◆ Your assignment: Through the end of the data below, output every line exactly, beginning with the line that contains "This screenshot has width=1400, height=861.".
[[ Given entries open ]]
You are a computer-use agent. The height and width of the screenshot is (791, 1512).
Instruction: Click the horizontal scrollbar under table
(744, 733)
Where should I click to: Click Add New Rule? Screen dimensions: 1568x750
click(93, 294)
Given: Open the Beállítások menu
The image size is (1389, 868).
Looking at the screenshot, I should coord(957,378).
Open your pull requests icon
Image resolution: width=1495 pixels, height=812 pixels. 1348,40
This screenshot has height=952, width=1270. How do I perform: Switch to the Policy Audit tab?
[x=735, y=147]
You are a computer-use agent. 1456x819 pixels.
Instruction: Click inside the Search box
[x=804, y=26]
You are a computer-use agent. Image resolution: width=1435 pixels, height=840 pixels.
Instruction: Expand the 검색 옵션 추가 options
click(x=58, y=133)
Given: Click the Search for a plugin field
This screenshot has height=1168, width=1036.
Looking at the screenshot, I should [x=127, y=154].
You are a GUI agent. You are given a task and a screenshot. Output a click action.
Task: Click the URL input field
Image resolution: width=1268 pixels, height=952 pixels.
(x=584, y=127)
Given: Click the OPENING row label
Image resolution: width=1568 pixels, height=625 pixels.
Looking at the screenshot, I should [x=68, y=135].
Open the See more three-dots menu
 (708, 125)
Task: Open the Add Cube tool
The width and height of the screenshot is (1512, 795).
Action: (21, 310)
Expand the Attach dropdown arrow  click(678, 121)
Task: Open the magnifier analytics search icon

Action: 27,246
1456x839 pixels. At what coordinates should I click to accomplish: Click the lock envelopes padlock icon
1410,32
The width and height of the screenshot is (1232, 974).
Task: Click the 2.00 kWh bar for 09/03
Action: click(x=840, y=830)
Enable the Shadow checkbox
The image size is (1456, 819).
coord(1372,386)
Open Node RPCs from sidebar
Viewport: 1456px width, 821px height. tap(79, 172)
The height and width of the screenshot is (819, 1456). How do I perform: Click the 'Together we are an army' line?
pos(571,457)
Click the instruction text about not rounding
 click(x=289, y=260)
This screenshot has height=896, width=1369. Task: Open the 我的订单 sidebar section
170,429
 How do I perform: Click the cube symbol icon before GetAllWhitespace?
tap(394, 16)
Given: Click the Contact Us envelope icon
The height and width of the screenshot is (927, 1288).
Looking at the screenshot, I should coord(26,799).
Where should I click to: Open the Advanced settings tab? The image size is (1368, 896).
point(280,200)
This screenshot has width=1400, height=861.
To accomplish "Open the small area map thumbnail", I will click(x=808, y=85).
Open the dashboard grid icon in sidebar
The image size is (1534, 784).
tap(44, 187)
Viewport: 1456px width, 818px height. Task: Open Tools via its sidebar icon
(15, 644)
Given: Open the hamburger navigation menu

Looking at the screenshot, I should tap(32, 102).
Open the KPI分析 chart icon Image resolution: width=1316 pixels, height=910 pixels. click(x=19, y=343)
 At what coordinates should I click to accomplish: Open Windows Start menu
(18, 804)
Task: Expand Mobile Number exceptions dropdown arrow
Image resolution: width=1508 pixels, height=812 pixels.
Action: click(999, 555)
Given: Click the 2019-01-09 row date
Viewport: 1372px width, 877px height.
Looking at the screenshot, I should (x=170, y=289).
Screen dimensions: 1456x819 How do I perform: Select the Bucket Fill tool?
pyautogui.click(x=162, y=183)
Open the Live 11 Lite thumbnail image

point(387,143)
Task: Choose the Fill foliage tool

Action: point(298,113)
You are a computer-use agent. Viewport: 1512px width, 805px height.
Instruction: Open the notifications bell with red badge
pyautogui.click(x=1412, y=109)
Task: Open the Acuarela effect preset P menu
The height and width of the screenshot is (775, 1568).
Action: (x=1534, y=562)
[[ Given entries closed ]]
◆ Reply to the exercise:
This screenshot has width=1400, height=861.
To accomplish "Open the small area map thumbnail", I will click(x=808, y=85).
Open the dashboard grid icon in sidebar
The image size is (1534, 784).
tap(44, 187)
Viewport: 1456px width, 818px height. Task: Open Tools via its sidebar icon
(15, 644)
Given: Open the hamburger navigation menu

Looking at the screenshot, I should tap(32, 102).
Open the KPI分析 chart icon Image resolution: width=1316 pixels, height=910 pixels. click(x=19, y=343)
 At what coordinates should I click to accomplish: Open Windows Start menu
(18, 804)
Task: Expand Mobile Number exceptions dropdown arrow
Image resolution: width=1508 pixels, height=812 pixels.
Action: click(999, 555)
Given: Click the 2019-01-09 row date
Viewport: 1372px width, 877px height.
Looking at the screenshot, I should (x=170, y=289).
Screen dimensions: 1456x819 How do I perform: Select the Bucket Fill tool?
pyautogui.click(x=162, y=183)
Open the Live 11 Lite thumbnail image

point(387,143)
Task: Choose the Fill foliage tool

Action: point(298,113)
You are a computer-use agent. Viewport: 1512px width, 805px height.
Instruction: Open the notifications bell with red badge
pyautogui.click(x=1412, y=109)
Task: Open the Acuarela effect preset P menu
The height and width of the screenshot is (775, 1568).
Action: (x=1534, y=562)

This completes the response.